§ **ЧТО СДЕЛАТЬ**
Перепишите материал от строки с «Screen dimensions: 364x213» до конца материала без пропусков, включая обе границы. Координаты в ответах умножьте на 2,2 и округлите до целых (половины вверх), а изображения в ответ не включайте.

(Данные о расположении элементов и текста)
☆ ☆ ☆ ☆ ☆ ☆ ☆
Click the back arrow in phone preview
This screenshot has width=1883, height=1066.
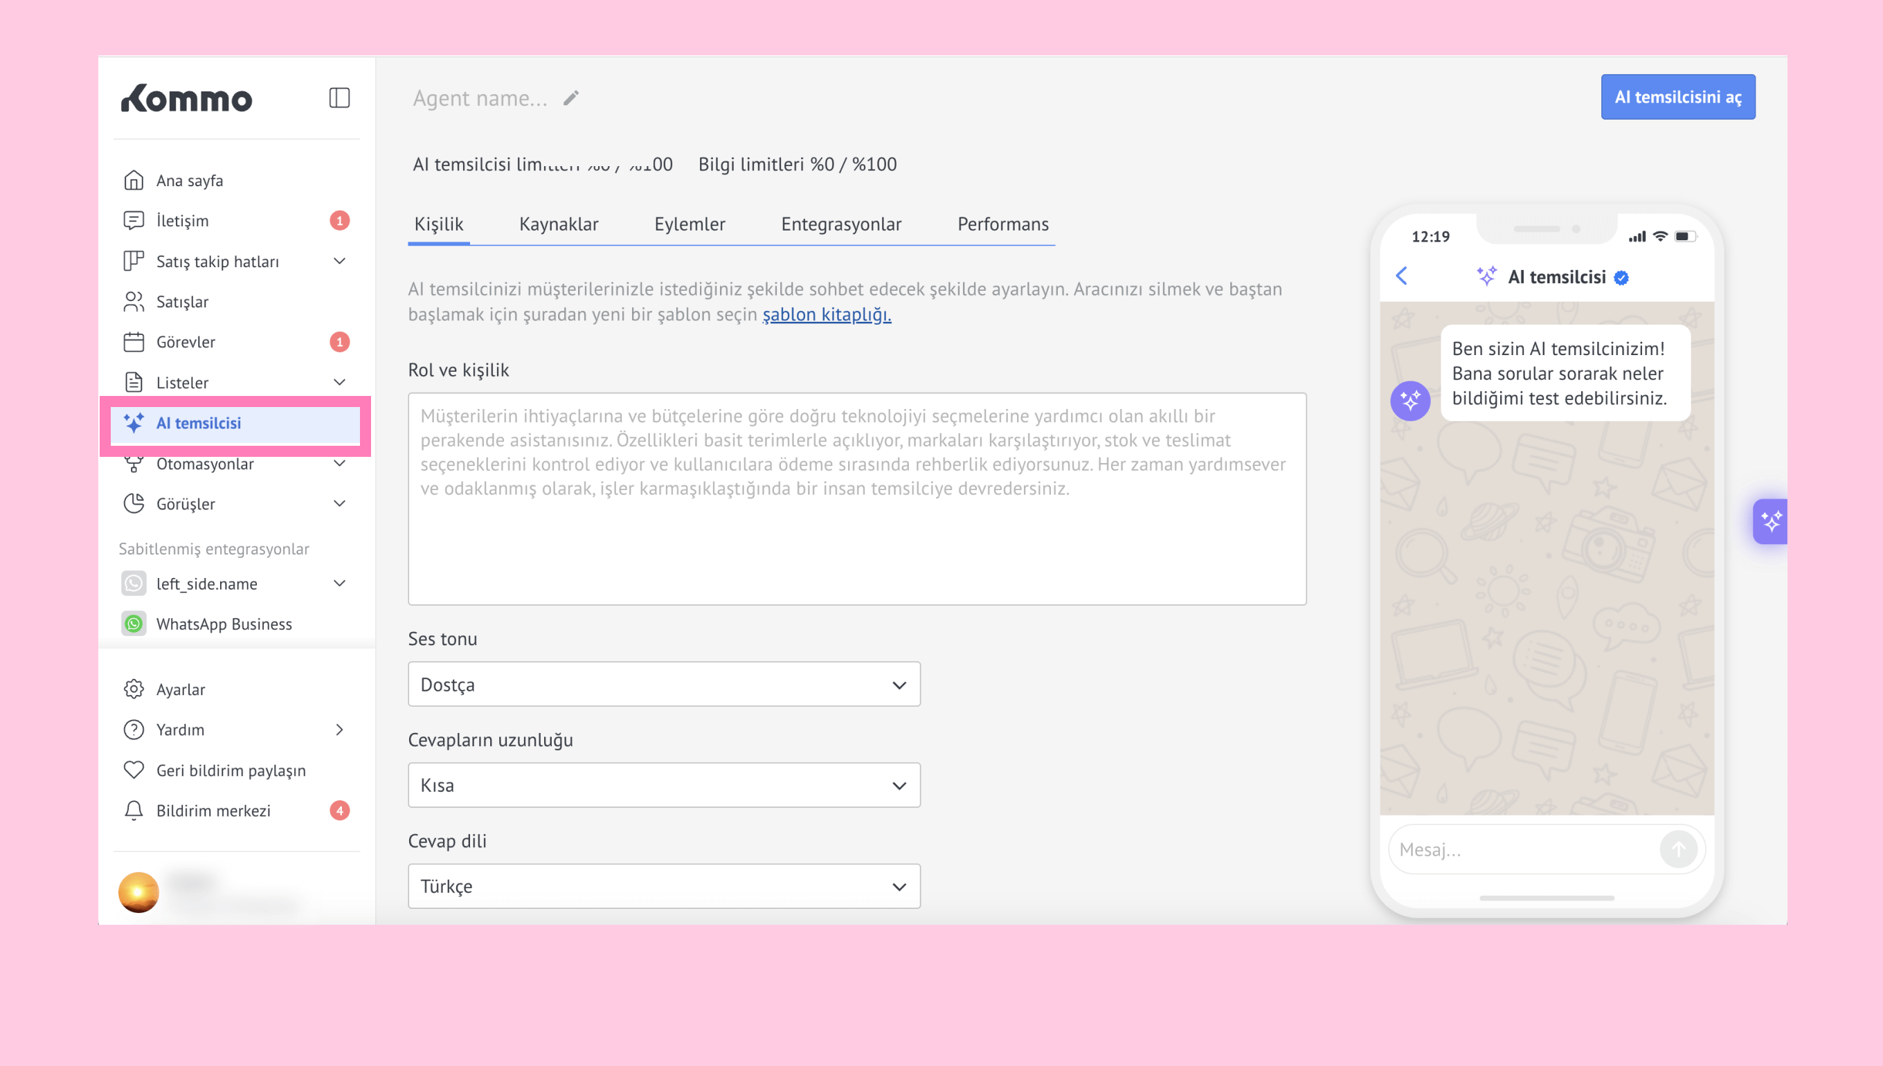point(1401,276)
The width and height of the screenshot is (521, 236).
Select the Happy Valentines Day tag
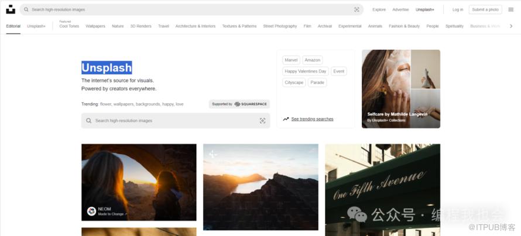tap(305, 71)
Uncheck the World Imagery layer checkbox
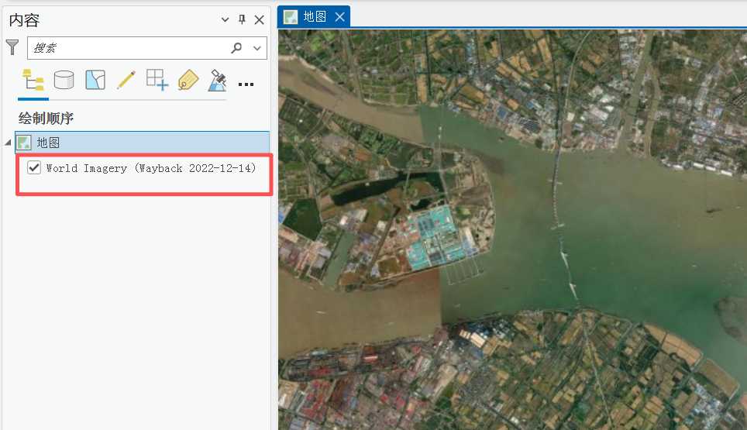Viewport: 747px width, 430px height. (34, 167)
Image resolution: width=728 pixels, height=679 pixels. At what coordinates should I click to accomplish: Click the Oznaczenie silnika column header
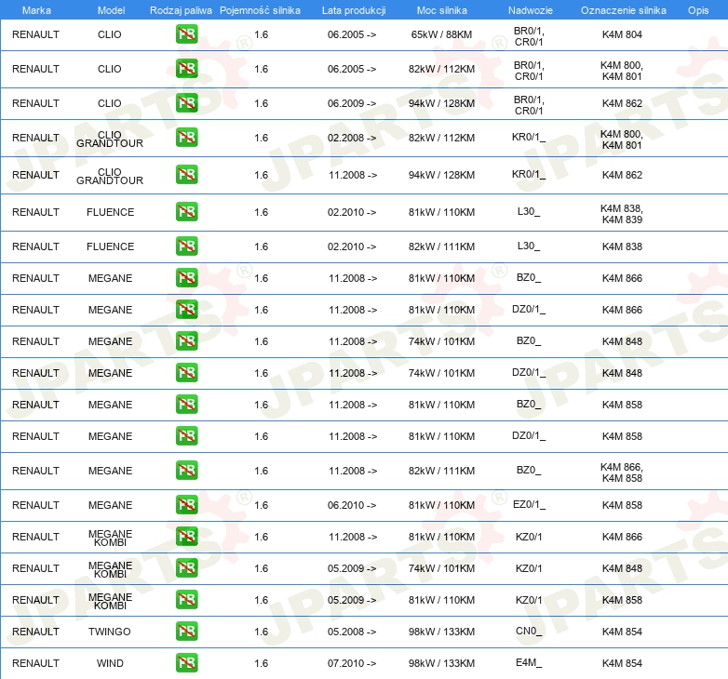pos(623,9)
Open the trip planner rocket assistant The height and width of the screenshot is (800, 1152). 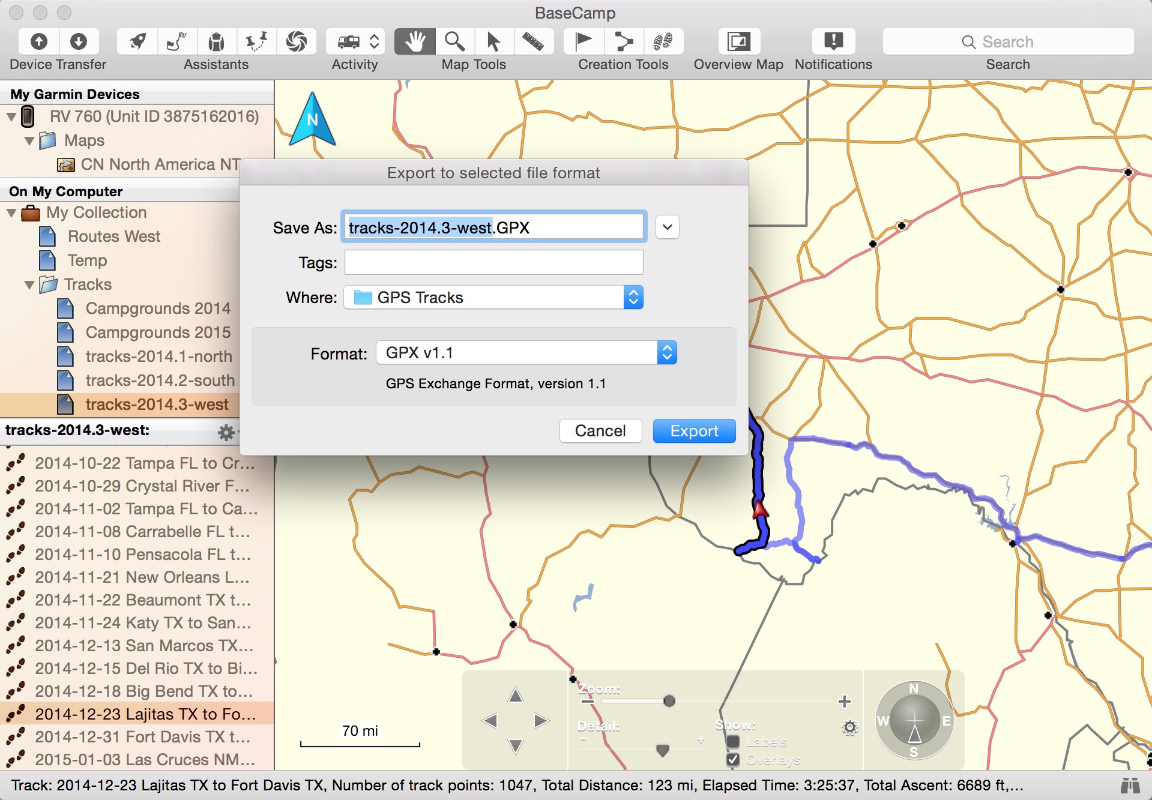coord(137,41)
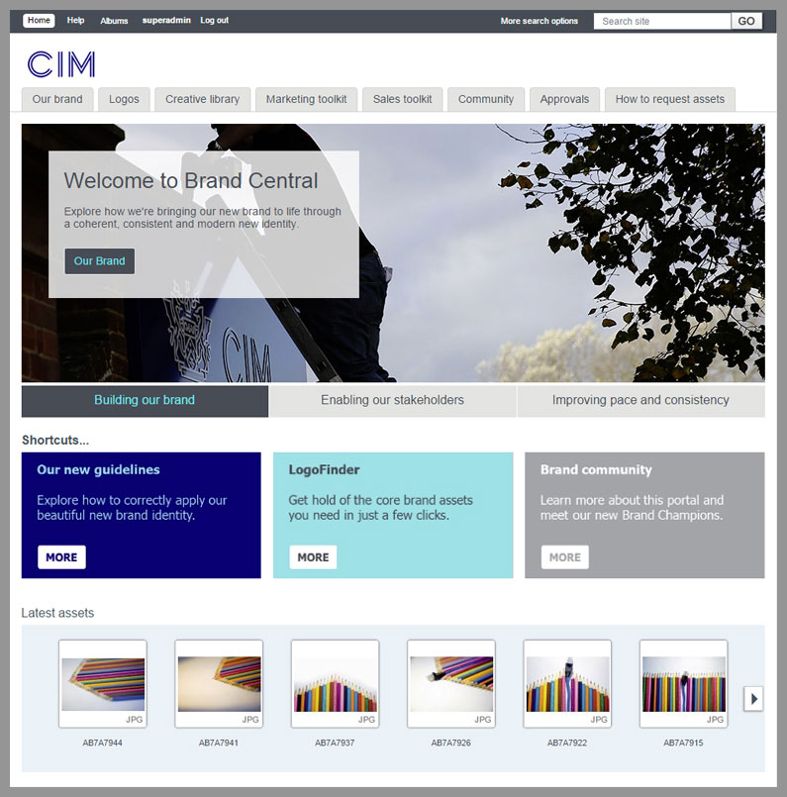Click MORE under Brand community
The width and height of the screenshot is (787, 797).
click(564, 557)
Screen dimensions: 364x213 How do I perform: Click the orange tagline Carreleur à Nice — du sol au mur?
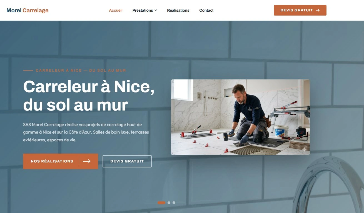coord(81,71)
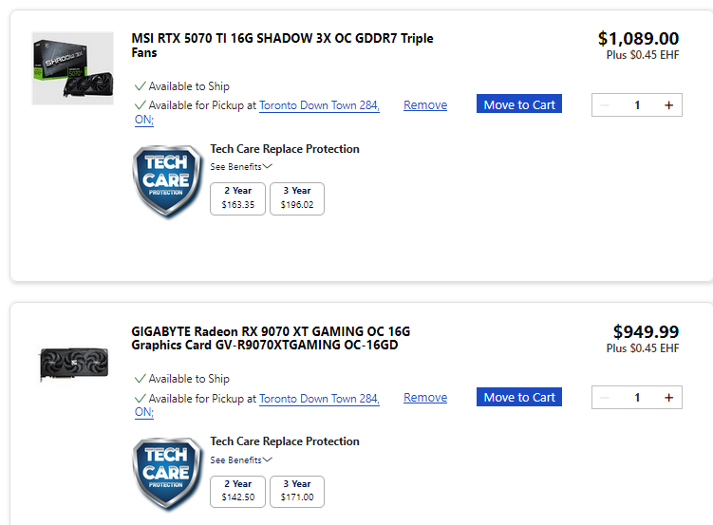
☆ ☆ ☆ ☆ ☆ ☆ ☆
§ **ПРАВИЛЬНЫЙ ОТВЕТ**
Screen dimensions: 364x213 How do I perform: Click the orange tagline Carreleur à Nice — du sol au mur?
coord(178,156)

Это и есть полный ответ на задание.